§ **What needs to be done**: Reproduce the entries exactly. Omit none of them.

Top of Raw data

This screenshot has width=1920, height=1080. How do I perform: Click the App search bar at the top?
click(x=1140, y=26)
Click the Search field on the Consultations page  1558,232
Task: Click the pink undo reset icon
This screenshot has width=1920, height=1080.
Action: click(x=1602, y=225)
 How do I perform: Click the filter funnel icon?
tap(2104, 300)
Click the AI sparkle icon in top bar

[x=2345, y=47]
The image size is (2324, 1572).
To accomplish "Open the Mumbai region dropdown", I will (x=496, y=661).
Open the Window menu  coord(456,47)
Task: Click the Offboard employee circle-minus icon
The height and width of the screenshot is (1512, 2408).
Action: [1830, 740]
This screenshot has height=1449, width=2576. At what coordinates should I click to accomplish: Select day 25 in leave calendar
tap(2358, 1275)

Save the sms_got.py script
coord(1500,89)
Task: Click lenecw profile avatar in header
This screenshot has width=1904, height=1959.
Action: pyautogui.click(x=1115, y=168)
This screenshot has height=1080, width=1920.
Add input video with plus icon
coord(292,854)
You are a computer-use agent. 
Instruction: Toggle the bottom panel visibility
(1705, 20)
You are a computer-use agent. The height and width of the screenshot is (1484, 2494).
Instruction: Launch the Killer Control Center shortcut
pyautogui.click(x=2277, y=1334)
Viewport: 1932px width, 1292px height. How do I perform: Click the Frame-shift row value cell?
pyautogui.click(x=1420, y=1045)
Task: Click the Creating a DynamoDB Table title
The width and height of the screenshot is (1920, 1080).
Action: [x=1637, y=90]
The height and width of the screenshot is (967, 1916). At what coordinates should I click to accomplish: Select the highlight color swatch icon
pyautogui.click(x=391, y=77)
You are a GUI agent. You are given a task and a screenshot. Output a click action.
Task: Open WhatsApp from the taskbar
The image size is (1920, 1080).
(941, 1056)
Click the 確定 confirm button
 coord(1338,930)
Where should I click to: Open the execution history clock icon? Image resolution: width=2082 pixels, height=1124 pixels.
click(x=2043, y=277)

Bottom of Raw data

§ **Solution to this problem**:
This screenshot has width=1920, height=1080. How do I perform: Click the App search bar at the top?
click(x=1140, y=26)
Click the Search field on the Consultations page  1558,232
Task: Click the pink undo reset icon
This screenshot has width=1920, height=1080.
Action: click(x=1602, y=225)
 How do I perform: Click the filter funnel icon?
tap(2104, 300)
Click the AI sparkle icon in top bar

[x=2345, y=47]
The image size is (2324, 1572).
To accomplish "Open the Mumbai region dropdown", I will (x=496, y=661).
Open the Window menu  coord(456,47)
Task: Click the Offboard employee circle-minus icon
The height and width of the screenshot is (1512, 2408).
Action: [1830, 740]
This screenshot has height=1449, width=2576. At what coordinates should I click to accomplish: Select day 25 in leave calendar
tap(2358, 1275)

Save the sms_got.py script
coord(1500,89)
Task: Click lenecw profile avatar in header
This screenshot has width=1904, height=1959.
Action: pyautogui.click(x=1115, y=168)
This screenshot has height=1080, width=1920.
Add input video with plus icon
coord(292,854)
You are a computer-use agent. 
Instruction: Toggle the bottom panel visibility
(1705, 20)
You are a computer-use agent. The height and width of the screenshot is (1484, 2494).
Instruction: Launch the Killer Control Center shortcut
pyautogui.click(x=2277, y=1334)
Viewport: 1932px width, 1292px height. How do I perform: Click the Frame-shift row value cell?
pyautogui.click(x=1420, y=1045)
Task: Click the Creating a DynamoDB Table title
The width and height of the screenshot is (1920, 1080).
Action: [x=1637, y=90]
The height and width of the screenshot is (967, 1916). At what coordinates should I click to accomplish: Select the highlight color swatch icon
pyautogui.click(x=391, y=77)
You are a GUI agent. You are given a task and a screenshot. Output a click action.
Task: Open WhatsApp from the taskbar
The image size is (1920, 1080).
(941, 1056)
Click the 確定 confirm button
 coord(1338,930)
Where should I click to: Open the execution history clock icon? Image resolution: width=2082 pixels, height=1124 pixels.
click(x=2043, y=277)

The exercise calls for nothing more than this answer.